Au cœur de la guerre de 1914-1918

 

Souvenons-nous en cette année 2020, 102 ans après, que jamais dans l’histoire passée, ce conflit mondial a changé l’idée même de faire la guerre.

Le déluge de feu qui s’abat sur les hommes, souvent sacrifiés pour quelques mètres de terrain gagné, banalisé la mort comme la manière de la donner d’où l’expression « BOUCHERIE ». Symboliquement, l’apparition des gaz marque une escalade dans l’horreur. Evidemment, la guerre, dite la grande guerre, fut un déchainement de violence.

Des milliers d’hommes furent mobilisés, encadrés, armés et jetés les uns contre les autres. Les moyens de destruction massive que la civilisation industrielle était capable de multiplier furent employés sur terre, sur mer, sous la mer et dans les airs. Subissant les tranchées, les bombardements d’une artillerie de plus en plus puissante, sans pouvoir se défendre, les hommes fragilisés et vulnérables furent massacrés ou pulvérisés.
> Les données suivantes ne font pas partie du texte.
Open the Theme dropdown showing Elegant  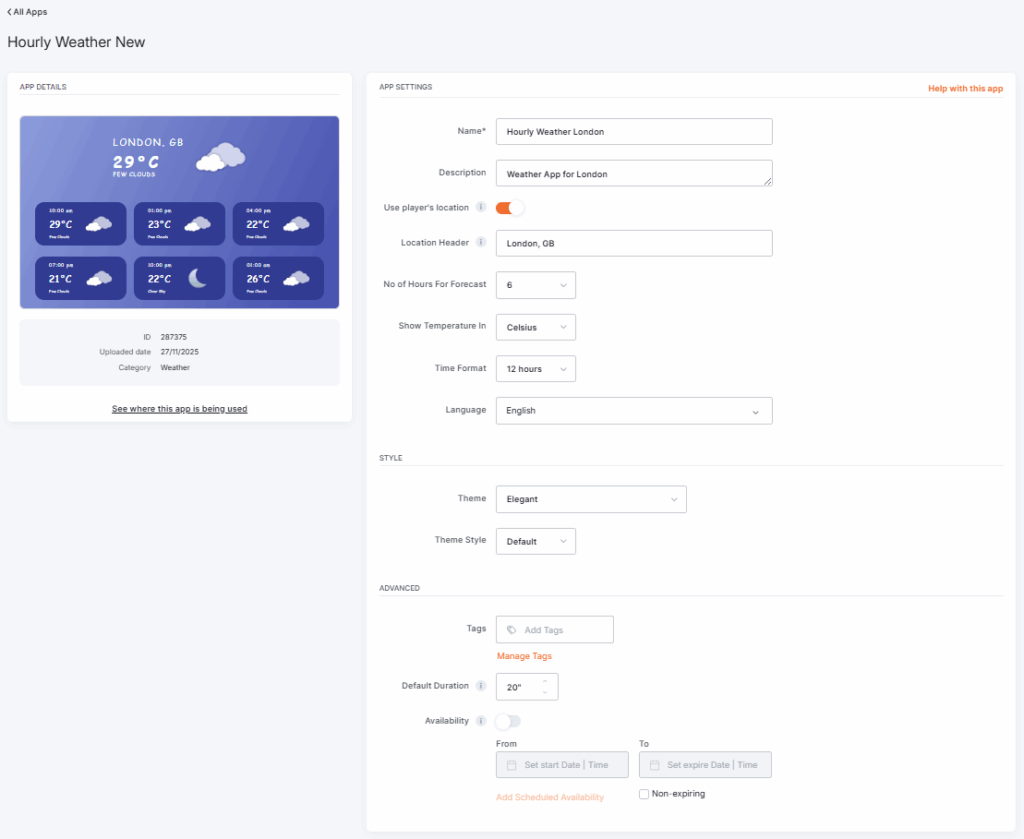coord(590,498)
La guerre n’épargne pas les civils, et c’est le cas de la plupart des guerres. Le discours de guerre exprime une violence extrême contre un ennemi diabolique et ridiculisé.

La censure bloquait toute pensée contestataire. Jamais de tels moyens industriels et de telles quantités d’hommes n’avaient été employés, la propagande portée aussi loin.

Dans tous les pays beaucoup d’industriels en tirèrent un profit et sont partout associés à la direction de l’économie. Les fabricants de canons, d’obus, de tanks et les entreprises du textile sont chargées de coordonner la production d’armements et faire tourner l’industrie de guerre.

La grande guerre fut la première à mobiliser 70 millions d’hommes dans 36 des 59 états mondiaux. La France a mobilisé 8 millions d’hommes. Les adolescents furent mobilisés dès 14 ans et les vieillards jusqu’a 70 ans. Le temps de travail prolongé. La France fit venir plus de 200 000 travailleurs coloniaux.  Les salaires furent contrôlés par l’état et les femmes furent sous-payées.

Après quatre années de conflit, la France, triomphante, panse néanmoins ses plaies, certaines sont béantes. La société a été profondément modifiée. Le monde paysan s’est affaibli. Spectaculaire chute des naissances … des centaines de milliers de veuves et d’orphelins.

L’écrivain Anatole France dira : on croit mourir pour la patrie et on meurt pour les industriels.